Greenwich hedge fund slated to receive state funds for jobs program

Greenwich-based financial firm AQR Capital Management will likely receive another $5 million in state funds as part of Connecticut jobs initiative, the First Five Plus Program.

Pending approval later this week, AQR will receive additional funds for its continued expansion plans under the state program intended to facilitate large companies’ growth. Since its launch in 2011, First Five has doled out funds to corporations including health insurer Cigna, consumer-goods company Henkel and Synchrony Financial, a General Electric spinoff.

With the objective of promoting job creation and retention, Connecticut has provided more than a dozen companies with financial assistance amounting to several hundred million dollars given in the form of standard loans, forgivable loans, tax credits and other methods.

This will mark the second portion of funds AQR would be awarded through First Five. In late 2016, the State Bond Commission approved its first portion consisting of a $13 million loan that can be forgiven if AQR creates 217 jobs while retaining 580 in two years. In total, the financial firm is eligible for loans worth $28 million and $7 million in grants, dispensed in phases as the company meets milestones.

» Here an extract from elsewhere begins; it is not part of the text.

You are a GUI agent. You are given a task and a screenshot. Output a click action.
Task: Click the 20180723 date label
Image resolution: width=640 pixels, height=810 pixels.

The terms of the loan include an interest rate of 2 percent for 10 years, according to the bond commission’s Feb. 16 agenda.

Late last year, AQR signed a lease to expand its Greenwich office footprint by nearly 90,000 square feet, presumably taking over space recently vacated by reinsurer PartnerRe, which moved to Stamford.

AQR employs around 900 employees in its offices located around the world and has $224 billion in assets under management as of the end of 2017, according to its website. That’s up from around 750 employees and roughly $172 billion in AUM its website listed a year earlier.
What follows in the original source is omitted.